- **THE INPUT**
"""

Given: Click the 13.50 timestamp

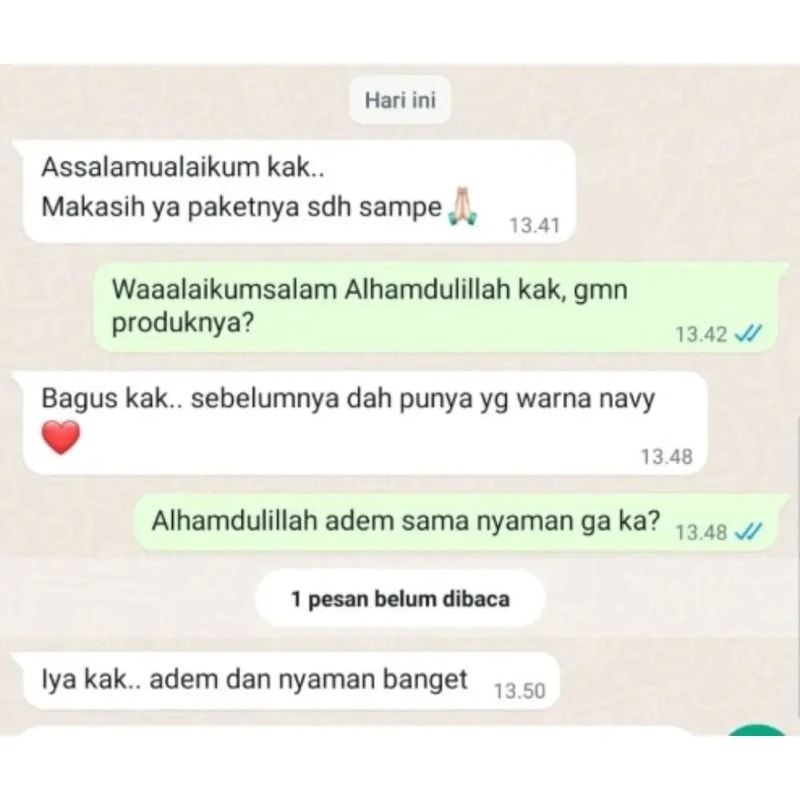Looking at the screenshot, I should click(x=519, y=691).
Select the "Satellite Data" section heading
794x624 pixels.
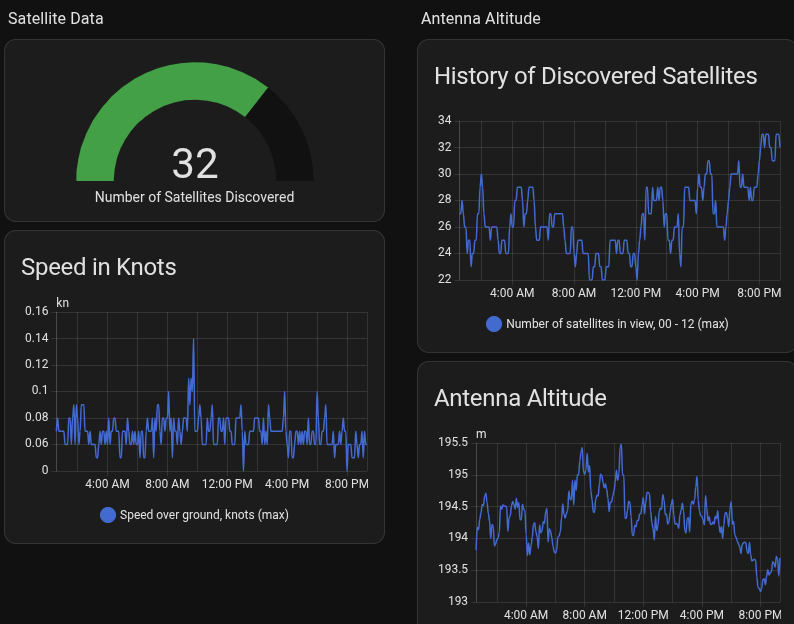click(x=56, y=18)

"""

- **WORK TASK**
Write out all the entries again, word for word, and print no images.

- **SOLUTION TO THIS EXERCISE**
Given: Click the 13.50 timestamp

Looking at the screenshot, I should click(x=519, y=691).
Select the "Satellite Data" section heading
794x624 pixels.
click(x=56, y=18)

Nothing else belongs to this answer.